Ryan is not so lucky. Breaking a cardinal rule, he surprises his new-found ladyfriend at home, and discovers she's married with children. He learns that one of the countless people he's fired on the job has committed suicide, and his career breaks into a thousand little pieces. Achieving his 10-million-mile status, he finds himself indifferent. The assistant goes off to a real job in San Francisco; the girlfriend says she's still up for intermittent escapist sex but nothing more; what passes for his home is a studio apartment in Omaha, where the movie leaves him contemplating the bleakest future imaginable.

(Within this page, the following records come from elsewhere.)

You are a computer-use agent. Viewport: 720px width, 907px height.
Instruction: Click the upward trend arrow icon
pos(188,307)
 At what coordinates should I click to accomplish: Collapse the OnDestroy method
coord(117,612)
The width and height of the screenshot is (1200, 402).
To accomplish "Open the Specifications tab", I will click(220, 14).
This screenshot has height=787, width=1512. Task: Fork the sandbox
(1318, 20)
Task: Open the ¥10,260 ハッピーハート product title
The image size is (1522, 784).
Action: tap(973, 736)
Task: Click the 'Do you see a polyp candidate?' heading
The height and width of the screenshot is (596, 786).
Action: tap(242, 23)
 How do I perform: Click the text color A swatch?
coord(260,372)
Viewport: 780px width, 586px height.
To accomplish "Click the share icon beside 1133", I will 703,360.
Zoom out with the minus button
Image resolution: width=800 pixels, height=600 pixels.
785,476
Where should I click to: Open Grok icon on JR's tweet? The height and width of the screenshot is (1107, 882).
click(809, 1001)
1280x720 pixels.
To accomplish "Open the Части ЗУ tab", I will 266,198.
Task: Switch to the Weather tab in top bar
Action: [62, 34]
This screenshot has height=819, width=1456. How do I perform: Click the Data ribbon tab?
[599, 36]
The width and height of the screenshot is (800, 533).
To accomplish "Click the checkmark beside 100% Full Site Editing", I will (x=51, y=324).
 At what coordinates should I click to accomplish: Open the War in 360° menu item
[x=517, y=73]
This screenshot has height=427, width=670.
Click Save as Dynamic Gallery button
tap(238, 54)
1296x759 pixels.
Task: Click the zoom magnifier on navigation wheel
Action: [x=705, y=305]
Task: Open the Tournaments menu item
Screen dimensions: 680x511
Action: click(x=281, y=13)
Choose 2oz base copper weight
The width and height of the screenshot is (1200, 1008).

So what begins as a feelgood movie turns out to be a downer, a story of a clever, resourceful, sympathetic man who loses his way in a life that has become a trackless wasteland from which he'll never emerge. And the movie that looks to be a heartbreaker is instead that rarest of beasts, a heartwarmer for adults, a story of someone who seems doomed but who will survive and if not thrive, at least cope. So in the end, they are, indeed, very different films, except in two ways: they have the same narrative structure, if not ending, and they're two of the best movies of 2009.

1 comment:

  1. Haven't seen either film yet, but read PUSH when it first came out and was horrified, uplifted, crabby. Crabby b/c the "good guys" seem all to be light-skinned folks...and b/c I'm a tad cynical about the power of the written word to change lives. But what seems more important--if anyone in Hollywood is listening--is that both movies are doing well at the box office. Which means that someone other than fifteen-year-old boys are buying movie tickets. So could someone please keep making movies for people whose brains aren't fully engaged only at the crotch level (aka the careers of Will Farrell, Adam Sandler, and almost all other male SNL alums)...
    and then, on a side note: my brother showed us a screener of "Single Man," Tom Ford's directorial debut: Colin Firth aside, what a pretentious load of hooey. Like an animated Bruce Weber film shoot but with less heart and better furniture. Feh, I say to thee, feh. Stick to shoes and leather trousers, Tom.